## Assignment
Find the line containing "CLOSE (339, 982)" in the listing below. Repeat it exactly, along with each following line up to and including the one containing "bacminhcanh@gmail.com (400, 14)".

## Material for this exercise

=-=-=

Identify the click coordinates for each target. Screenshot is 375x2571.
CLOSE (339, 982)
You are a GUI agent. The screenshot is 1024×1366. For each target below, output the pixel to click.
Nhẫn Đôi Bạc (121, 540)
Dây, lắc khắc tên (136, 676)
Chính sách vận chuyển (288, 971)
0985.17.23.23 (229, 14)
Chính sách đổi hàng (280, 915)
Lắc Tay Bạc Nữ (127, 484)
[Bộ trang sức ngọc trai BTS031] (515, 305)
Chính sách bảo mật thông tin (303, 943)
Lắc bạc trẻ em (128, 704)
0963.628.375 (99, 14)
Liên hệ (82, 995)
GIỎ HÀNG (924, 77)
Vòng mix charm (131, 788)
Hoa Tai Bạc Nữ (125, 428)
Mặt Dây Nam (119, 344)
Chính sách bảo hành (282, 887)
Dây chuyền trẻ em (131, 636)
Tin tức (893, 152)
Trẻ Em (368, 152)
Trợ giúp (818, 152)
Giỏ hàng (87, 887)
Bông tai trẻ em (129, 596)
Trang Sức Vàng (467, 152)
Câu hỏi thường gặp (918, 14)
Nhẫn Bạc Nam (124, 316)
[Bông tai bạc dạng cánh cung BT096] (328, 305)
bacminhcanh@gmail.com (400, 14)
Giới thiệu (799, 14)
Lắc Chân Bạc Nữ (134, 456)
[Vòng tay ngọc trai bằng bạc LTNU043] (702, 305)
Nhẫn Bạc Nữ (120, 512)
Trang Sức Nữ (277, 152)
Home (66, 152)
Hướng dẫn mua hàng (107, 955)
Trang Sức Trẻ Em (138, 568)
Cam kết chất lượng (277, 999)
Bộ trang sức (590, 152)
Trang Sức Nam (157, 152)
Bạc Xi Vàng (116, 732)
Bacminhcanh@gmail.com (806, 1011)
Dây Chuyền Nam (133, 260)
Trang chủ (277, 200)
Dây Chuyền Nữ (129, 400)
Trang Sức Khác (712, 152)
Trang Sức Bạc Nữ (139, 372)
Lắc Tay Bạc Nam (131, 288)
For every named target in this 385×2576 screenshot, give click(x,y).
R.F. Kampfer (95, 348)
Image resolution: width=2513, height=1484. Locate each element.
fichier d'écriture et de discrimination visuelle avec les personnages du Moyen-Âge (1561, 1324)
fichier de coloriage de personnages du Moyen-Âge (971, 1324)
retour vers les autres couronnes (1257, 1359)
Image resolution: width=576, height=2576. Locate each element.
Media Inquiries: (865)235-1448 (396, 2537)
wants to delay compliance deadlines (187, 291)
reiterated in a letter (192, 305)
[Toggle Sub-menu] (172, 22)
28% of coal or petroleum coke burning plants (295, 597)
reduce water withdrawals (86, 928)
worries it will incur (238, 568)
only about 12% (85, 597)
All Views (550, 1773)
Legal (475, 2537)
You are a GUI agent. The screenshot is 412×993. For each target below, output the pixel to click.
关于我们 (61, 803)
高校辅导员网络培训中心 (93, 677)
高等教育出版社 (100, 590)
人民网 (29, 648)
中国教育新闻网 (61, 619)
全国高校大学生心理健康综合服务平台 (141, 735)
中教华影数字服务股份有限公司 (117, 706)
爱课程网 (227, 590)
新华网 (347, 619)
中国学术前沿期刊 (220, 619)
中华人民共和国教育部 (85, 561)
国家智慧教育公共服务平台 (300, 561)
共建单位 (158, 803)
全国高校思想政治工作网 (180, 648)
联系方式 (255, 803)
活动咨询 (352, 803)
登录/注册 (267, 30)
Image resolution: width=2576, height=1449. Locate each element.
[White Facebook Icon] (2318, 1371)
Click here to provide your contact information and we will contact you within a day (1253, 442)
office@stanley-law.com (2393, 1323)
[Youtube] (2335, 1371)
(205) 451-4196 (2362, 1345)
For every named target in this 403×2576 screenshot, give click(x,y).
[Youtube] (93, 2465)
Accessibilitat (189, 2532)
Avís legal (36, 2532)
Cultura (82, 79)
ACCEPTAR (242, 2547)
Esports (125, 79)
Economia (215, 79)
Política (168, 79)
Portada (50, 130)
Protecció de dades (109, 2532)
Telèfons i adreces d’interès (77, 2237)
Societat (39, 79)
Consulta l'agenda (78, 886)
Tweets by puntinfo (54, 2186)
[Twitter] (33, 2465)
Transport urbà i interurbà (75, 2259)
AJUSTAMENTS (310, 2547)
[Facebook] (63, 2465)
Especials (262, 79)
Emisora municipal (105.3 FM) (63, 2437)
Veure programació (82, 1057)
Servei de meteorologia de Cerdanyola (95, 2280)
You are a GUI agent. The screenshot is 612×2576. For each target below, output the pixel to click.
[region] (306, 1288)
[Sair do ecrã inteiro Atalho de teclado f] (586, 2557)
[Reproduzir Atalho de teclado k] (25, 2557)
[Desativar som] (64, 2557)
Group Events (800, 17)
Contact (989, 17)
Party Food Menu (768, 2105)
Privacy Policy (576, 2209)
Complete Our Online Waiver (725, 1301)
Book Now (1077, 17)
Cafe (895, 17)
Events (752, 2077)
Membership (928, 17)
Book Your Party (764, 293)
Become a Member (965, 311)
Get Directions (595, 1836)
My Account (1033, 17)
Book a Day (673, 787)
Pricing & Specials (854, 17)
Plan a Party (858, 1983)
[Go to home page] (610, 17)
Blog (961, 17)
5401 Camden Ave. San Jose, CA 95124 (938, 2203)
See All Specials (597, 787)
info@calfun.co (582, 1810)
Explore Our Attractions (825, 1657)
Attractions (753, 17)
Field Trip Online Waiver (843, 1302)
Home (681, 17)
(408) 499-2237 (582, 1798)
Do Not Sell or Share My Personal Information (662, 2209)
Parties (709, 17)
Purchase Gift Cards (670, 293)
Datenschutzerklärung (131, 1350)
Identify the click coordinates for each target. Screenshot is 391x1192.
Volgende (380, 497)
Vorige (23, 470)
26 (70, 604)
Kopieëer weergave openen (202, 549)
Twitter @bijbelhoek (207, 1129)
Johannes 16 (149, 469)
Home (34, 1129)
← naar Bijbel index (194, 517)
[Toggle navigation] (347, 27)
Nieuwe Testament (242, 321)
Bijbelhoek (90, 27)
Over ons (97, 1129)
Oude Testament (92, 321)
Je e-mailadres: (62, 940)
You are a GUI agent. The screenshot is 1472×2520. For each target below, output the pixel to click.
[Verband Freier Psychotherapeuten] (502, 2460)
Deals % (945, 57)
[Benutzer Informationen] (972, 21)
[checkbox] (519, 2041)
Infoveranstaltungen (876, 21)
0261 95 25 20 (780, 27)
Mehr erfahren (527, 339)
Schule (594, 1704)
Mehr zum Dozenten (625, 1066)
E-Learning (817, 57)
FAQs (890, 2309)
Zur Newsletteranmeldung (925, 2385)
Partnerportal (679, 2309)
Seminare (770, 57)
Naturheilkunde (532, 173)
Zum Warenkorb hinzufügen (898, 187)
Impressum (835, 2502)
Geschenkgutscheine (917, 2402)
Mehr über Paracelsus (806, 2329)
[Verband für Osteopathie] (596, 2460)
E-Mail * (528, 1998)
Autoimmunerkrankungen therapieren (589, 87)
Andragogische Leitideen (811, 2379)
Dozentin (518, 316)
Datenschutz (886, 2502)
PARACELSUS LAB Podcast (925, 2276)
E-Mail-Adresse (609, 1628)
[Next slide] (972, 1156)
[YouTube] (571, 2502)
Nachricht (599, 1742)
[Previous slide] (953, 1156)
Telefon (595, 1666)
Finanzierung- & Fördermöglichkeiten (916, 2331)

=-=-=

## Completed task
CLOSE (339, 982)
You are a GUI agent. The screenshot is 1024×1366. For each target below, output the pixel to click.
Nhẫn Đôi Bạc (121, 540)
Dây, lắc khắc tên (136, 676)
Chính sách vận chuyển (288, 971)
0985.17.23.23 (229, 14)
Chính sách đổi hàng (280, 915)
Lắc Tay Bạc Nữ (127, 484)
[Bộ trang sức ngọc trai BTS031] (515, 305)
Chính sách bảo mật thông tin (303, 943)
Lắc bạc trẻ em (128, 704)
0963.628.375 (99, 14)
Liên hệ (82, 995)
GIỎ HÀNG (924, 77)
Vòng mix charm (131, 788)
Hoa Tai Bạc Nữ (125, 428)
Mặt Dây Nam (119, 344)
Chính sách bảo hành (282, 887)
Dây chuyền trẻ em (131, 636)
Tin tức (893, 152)
Trẻ Em (368, 152)
Trợ giúp (818, 152)
Giỏ hàng (87, 887)
Bông tai trẻ em (129, 596)
Trang Sức Vàng (467, 152)
Câu hỏi thường gặp (918, 14)
Nhẫn Bạc Nam (124, 316)
[Bông tai bạc dạng cánh cung BT096] (328, 305)
bacminhcanh@gmail.com (400, 14)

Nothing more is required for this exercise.